--- WORK TO COMPLETE ---
At the line containing "Winter 2026 Newsletter (838, 422)", begin setting down the entries exactly, and stop only after the last line.
::::
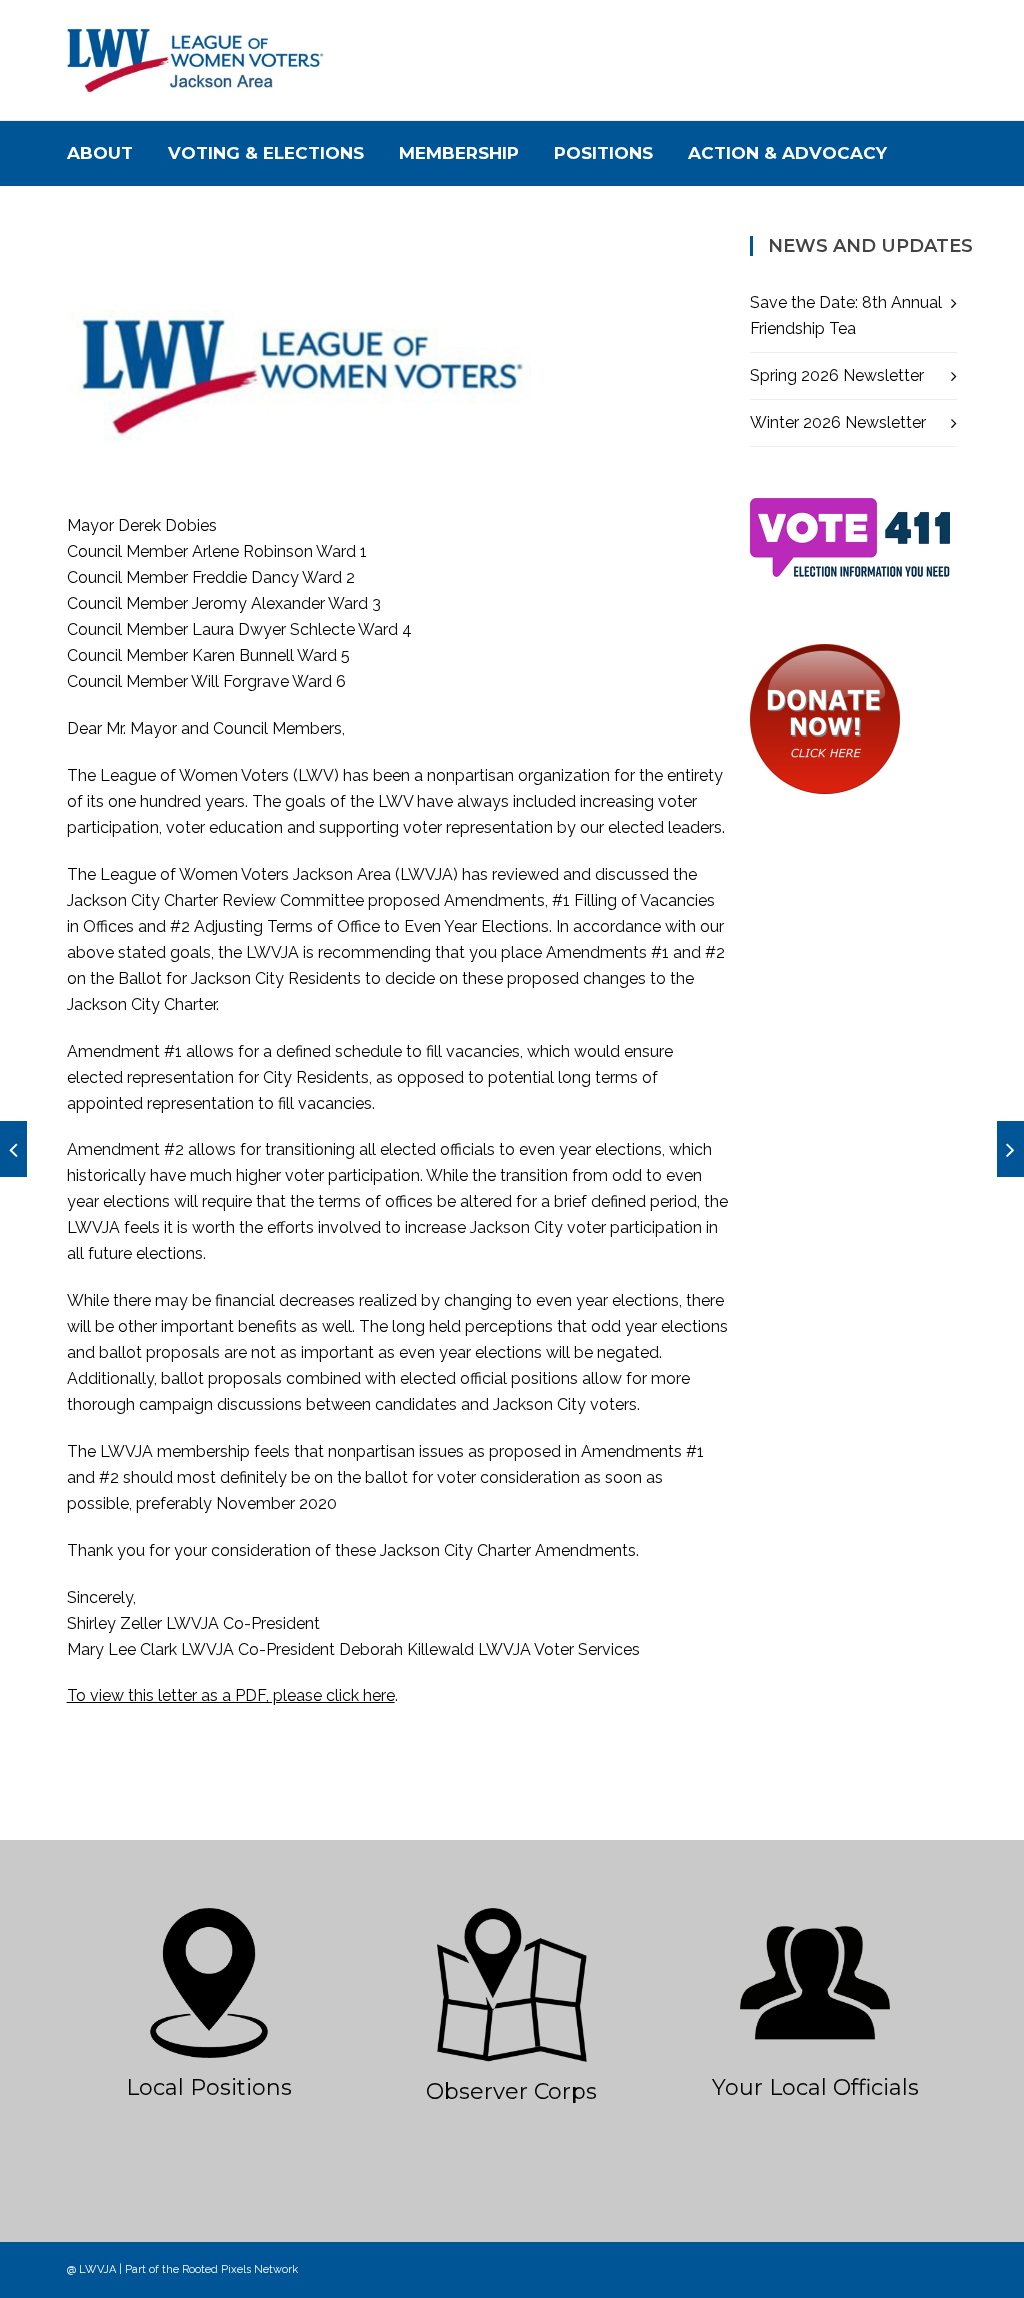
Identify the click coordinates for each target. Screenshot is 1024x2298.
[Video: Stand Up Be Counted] (13, 1149)
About (100, 153)
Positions (603, 153)
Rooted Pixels (216, 2269)
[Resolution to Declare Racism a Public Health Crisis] (1010, 1149)
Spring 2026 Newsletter (837, 375)
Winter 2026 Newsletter (838, 422)
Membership (459, 153)
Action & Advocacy (787, 153)
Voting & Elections (266, 153)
::::
--- RESPONSE TO THE EXERCISE ---
Winter 2026 Newsletter (838, 422)
Membership (459, 153)
Action & Advocacy (787, 153)
Voting & Elections (266, 153)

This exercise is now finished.